The body undertaking the check must view:
• A valid, in date, government issued photo ID (such as driving licence, passport, biometric residence permit)
• The person being ID’d
The body doing the check should then retain an audit log including:
• The unique number of the ID document
• The name of the person checked
• The date the check was completed
• Any declarations as to likeness or completion of check that the Agency are asking for
The record must be retained for at least as long as the user is active on SiLAS, or otherwise in accordance with your normal data retention policy.
The ID evidence may be requested by the legal aid provider and provided to LAA, usually as part of LAA audit and assurance activity.
There are also instances whereby individuals outside of the organisation, such as costs draftspeople, may have their identification verified by a third party. This is detailed below in the third parties section.
Declarations (Back to top)
A declaration must be provided every time a request for new users is sent to the Legal Aid Agency. If a request covers more than one user, only one declaration is required. You can obtain the official declaration document from your contract manager.
The declaration must be signed by an individual with authority to represent and bind the organisation. This does not necessarily have to be the Compliance Officer for Legal Practice.
A digital or wet signature can be used to sign the declaration.
The declaration may be requested by the legal aid provider and provided to LAA, usually as part of LAA audit and assurance activity.

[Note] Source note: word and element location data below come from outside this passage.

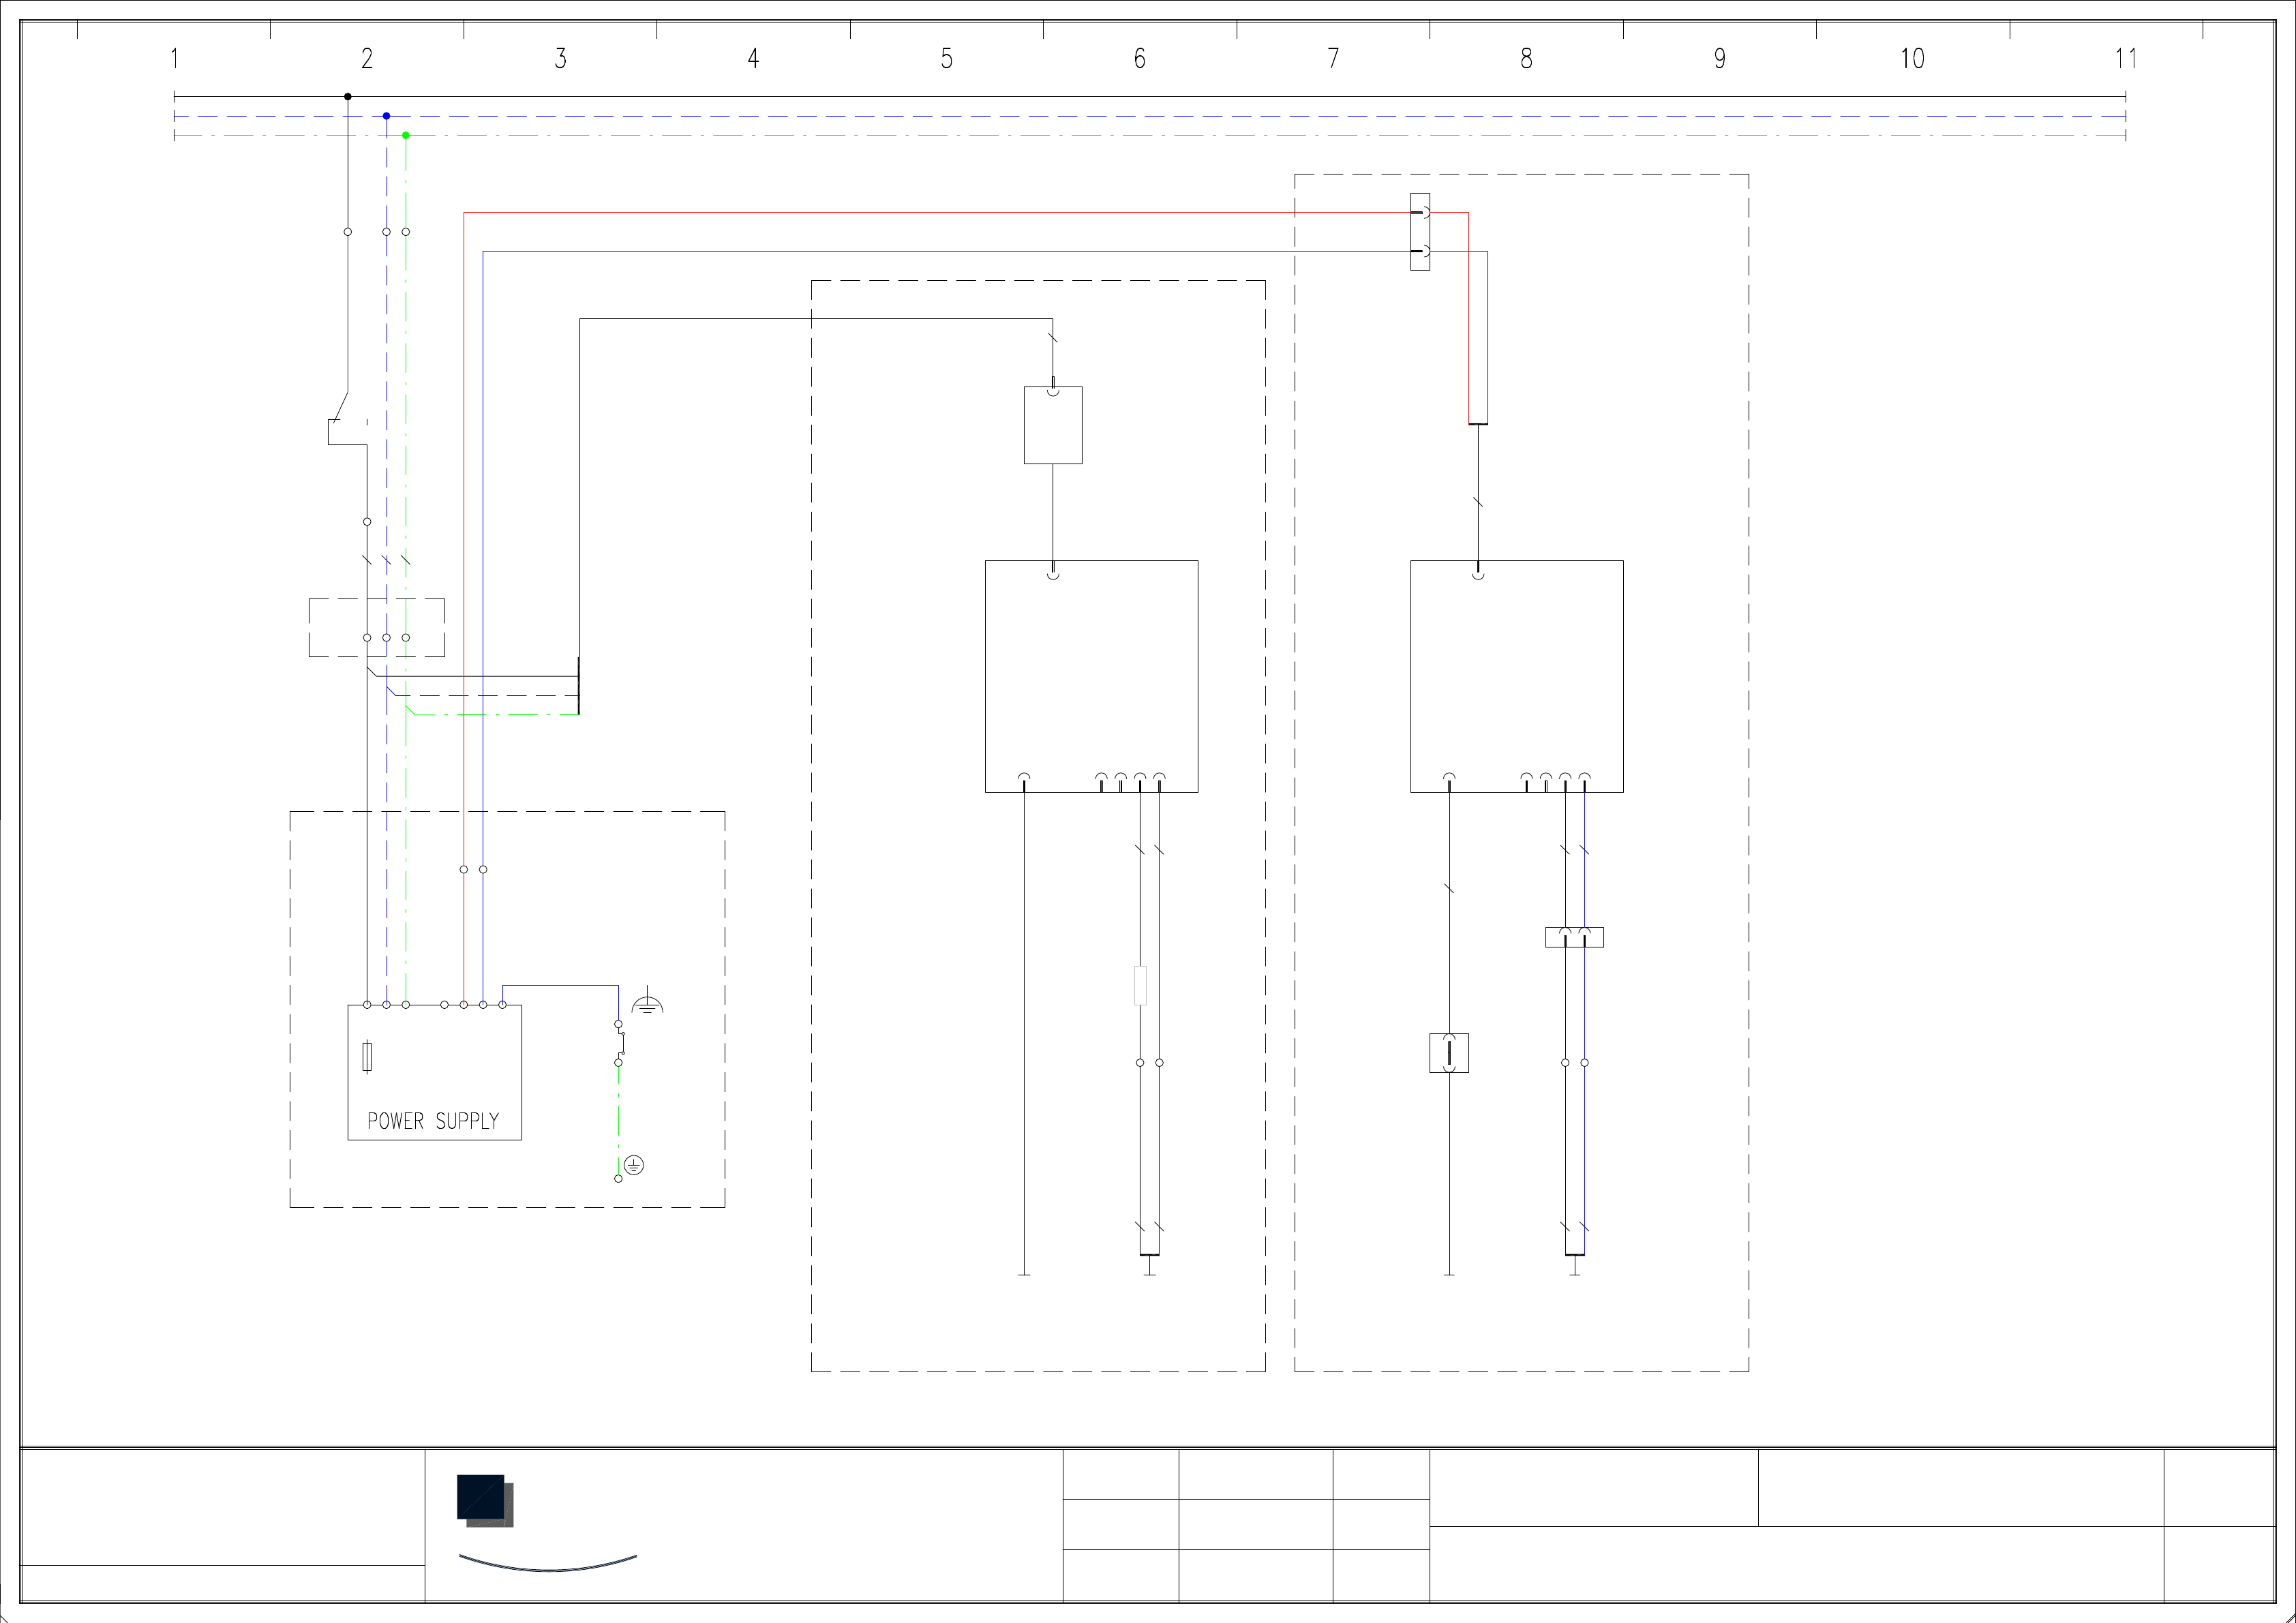Image resolution: width=2296 pixels, height=1623 pixels.
Task: Click the small jumper link below blue wire
Action: tap(621, 1043)
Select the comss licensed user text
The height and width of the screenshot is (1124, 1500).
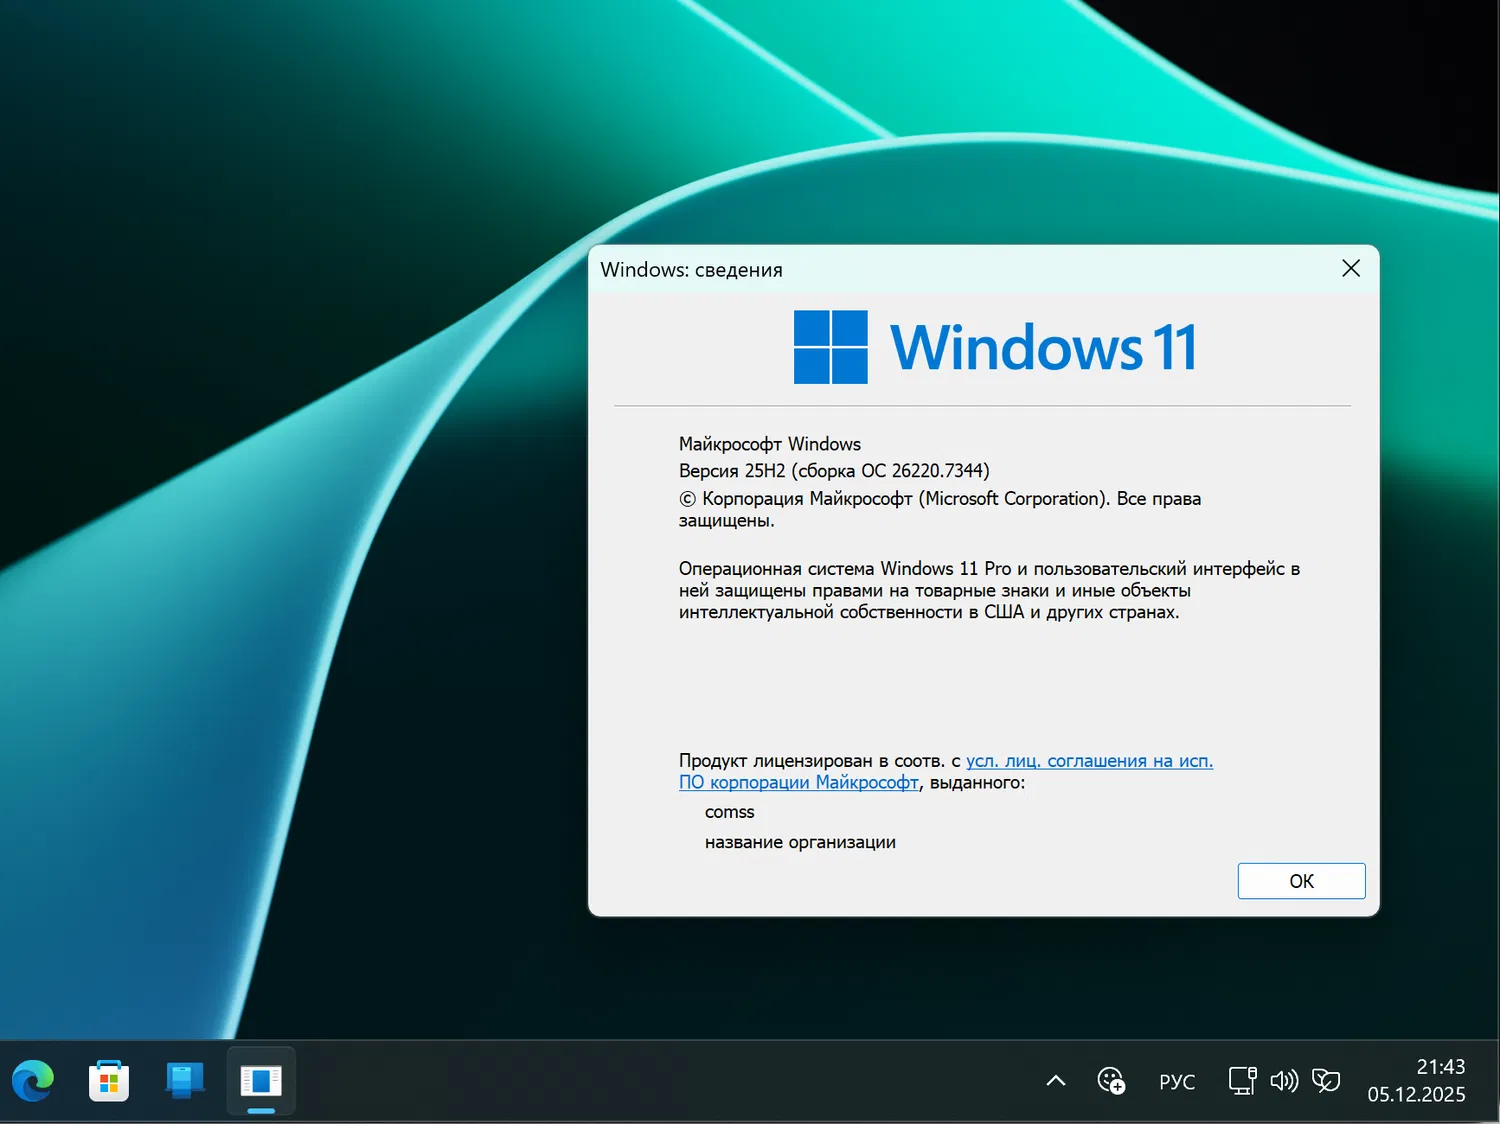(x=729, y=812)
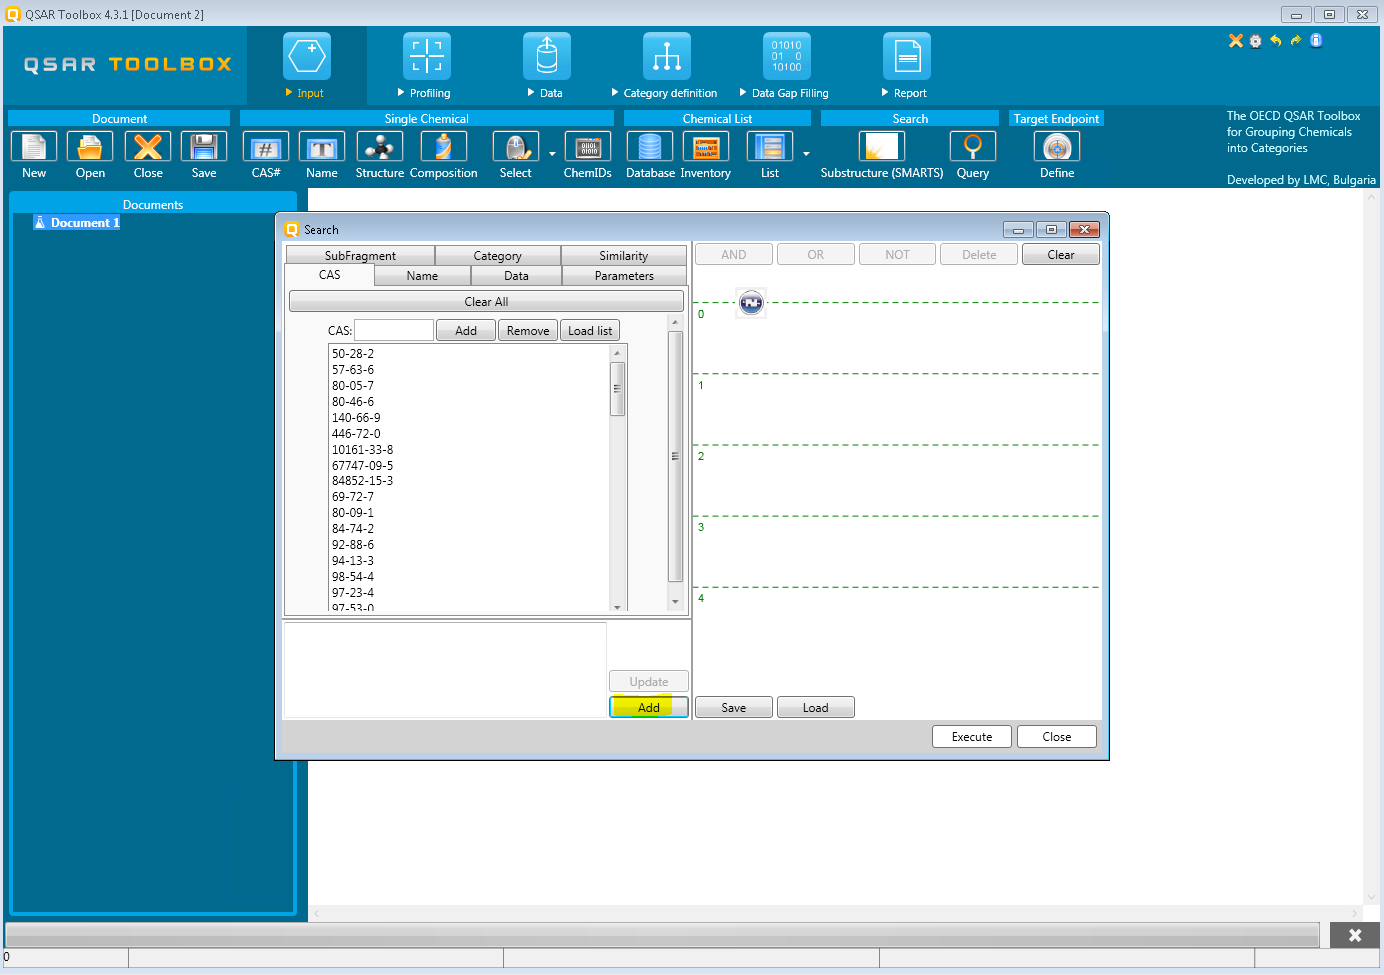Open the Inventory chemical list

705,148
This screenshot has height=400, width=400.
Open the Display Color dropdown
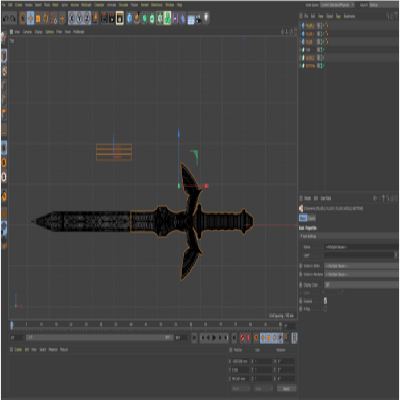[x=361, y=285]
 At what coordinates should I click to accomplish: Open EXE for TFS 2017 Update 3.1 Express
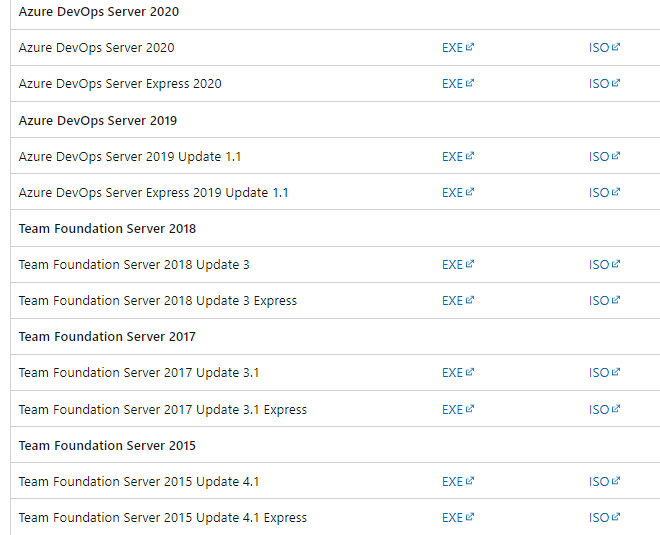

Additional users (Back to top)
You can make an application to the LAA to create a new user account after the initial upload of users. In order to do this, you must provide a new organogram with the new user details. You must provide a new declaration every time a request for new users is sent.
Acceptable identification for verification purposes (Back to top)
Government issued photo ID such as a passport or driving license must be used to verify the identity of each user. This can be provided in person, or via email.
All photo ID that is used for verification purposes must be current and in date at the time that the declaration is signed.
If a user wants their account to be set up with a preferred name (such as a maiden name), this can be done as long as you are satisfied that their identification matches their legal name,
If a user does not hold any government issued photo ID, then they must provide two copies of non-photographic government issued ID (e.g. birth certificate, paper-based driving licence). If they are not able to provide this then they cannot be onboarded onto the Service.
Third Parties such as Costs Draftspeople (Back to top)
Identification must be obtained for every user onboarded onto SiLAS, including any third parties such as costs draftspeople. They must be included on the “third party” tab on the organogram provided by your contract manager.
Third parties cannot share a generic email address. They must provide a unique email address that has not been used to set up a user account with another firm. This does not have to be a firm email address (e.g. name@lawfirm.co.uk), any generic email provider can be used.
Due to the large number of costs draftspeople that may be used, it is possible for an external company that employs the costs draftspeople to handle the verification of their users on your behalf as long as certain criteria are adhered to.
The external ID checker would rely on an addendum to their Data Processing Agreement (DPA) between the solicitor (Data Controller) and themselves as the Data Processor. The addendum would require the external ID checker, in their capacity as data processors, to validate the identity of individuals who will have access to SiLAS and retain appropriate verification records.
The body undertaking the check must view:
• A valid, in date, government issued photo ID (such as driving licence, passport, biometric residence permit)
• The person being ID’d
The body doing the check should then retain an audit log including:
• The unique number of the ID document
• The name of the person checked
• The date the check was completed
• Any declarations as to likeness or completion of check that the Agency are asking for
The record must be retained for at least as long as the user is active on SiLAS, or otherwise in accordance with their normal data retention policy.
The declaration and ID evidence may be requested by the legal aid provider and provided to LAA, usually as part of LAA audit and assurance activity.
If you wish to adopt the above agreement, you will need to speak to your contract manager to obtain an updated declaration to reflect the above requirements.